= Maxwell Bay (Antarctica) =

Bay in Antarctica

Maxwell Bay, also called Fildes Bay (in Chile) and Guardia Nacional Bay (in Argentina) is a bay 19 km long, lying between King George Island and Nelson Island, in the South Shetland Islands of Antarctica. The main entrance to the bay is at the south-east side and is wide open; Fildes Strait on the north-west side is encumbered by rocks and is only navigable by boats.

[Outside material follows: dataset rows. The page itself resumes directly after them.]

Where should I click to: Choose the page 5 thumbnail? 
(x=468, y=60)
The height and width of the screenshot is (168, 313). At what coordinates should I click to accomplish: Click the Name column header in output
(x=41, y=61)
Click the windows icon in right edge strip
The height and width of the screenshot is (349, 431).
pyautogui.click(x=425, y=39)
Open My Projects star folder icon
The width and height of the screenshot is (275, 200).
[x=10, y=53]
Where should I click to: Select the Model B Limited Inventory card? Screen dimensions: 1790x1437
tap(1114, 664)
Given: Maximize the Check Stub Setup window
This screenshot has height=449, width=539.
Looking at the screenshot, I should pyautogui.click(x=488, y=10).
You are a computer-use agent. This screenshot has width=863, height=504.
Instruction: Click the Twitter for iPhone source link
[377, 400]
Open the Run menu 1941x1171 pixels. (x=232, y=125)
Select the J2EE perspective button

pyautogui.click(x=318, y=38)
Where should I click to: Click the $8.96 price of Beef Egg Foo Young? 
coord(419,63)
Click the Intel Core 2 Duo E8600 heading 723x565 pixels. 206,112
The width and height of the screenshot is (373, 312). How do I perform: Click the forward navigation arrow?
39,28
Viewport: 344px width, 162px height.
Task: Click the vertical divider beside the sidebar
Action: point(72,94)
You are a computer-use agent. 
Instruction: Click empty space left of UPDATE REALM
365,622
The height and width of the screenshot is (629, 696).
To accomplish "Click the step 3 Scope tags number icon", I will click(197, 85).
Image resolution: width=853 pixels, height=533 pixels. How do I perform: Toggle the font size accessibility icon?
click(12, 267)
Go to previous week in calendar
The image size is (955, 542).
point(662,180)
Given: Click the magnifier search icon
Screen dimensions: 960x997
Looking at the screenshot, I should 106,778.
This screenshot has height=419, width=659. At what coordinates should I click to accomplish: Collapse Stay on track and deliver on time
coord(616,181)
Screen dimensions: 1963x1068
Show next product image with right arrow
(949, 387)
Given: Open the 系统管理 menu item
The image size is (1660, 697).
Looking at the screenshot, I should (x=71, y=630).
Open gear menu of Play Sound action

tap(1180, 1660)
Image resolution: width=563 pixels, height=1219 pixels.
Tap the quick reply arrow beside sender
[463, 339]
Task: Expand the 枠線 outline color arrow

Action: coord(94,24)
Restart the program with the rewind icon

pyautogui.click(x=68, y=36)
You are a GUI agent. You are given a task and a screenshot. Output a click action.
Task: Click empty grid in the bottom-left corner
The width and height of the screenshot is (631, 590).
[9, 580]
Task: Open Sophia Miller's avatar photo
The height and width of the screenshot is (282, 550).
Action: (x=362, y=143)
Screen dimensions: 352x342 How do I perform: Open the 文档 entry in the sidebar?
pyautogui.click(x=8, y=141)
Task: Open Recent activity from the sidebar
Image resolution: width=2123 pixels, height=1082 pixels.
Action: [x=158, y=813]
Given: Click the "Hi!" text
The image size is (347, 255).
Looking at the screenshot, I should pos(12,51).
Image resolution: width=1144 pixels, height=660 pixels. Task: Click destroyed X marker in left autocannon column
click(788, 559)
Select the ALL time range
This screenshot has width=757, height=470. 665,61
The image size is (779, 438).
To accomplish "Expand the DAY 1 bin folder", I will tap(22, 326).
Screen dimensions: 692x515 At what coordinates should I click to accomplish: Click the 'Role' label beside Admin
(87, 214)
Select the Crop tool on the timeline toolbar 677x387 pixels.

The name "Maxwells Straits" was given to this bay and to Fildes Strait by British sealing captain James Weddell in 1822–24, for Lieutenant Francis Maxwell who had served with Weddell in 1813–14. The name was altered and limited to the feature here described by the UK Antarctic Place-Names Committee in 1960.

==Historic site==
A brass plaque bearing the Polish Eagle, the dates 1975 and 1976, and an inscription in Polish, English and Russian, is mounted on a cliff on King George Island facing the bay. The text of the inscription reads:
In memory of the landing of members of the first Polish Antarctic marine research expedition on the vessels Profesor Siedlecki and Tazar in February 1976.

It has been designated a Historic Site or Monument (HSM 50), following a proposal by Poland to the Antarctic Treaty Consultative Meeting.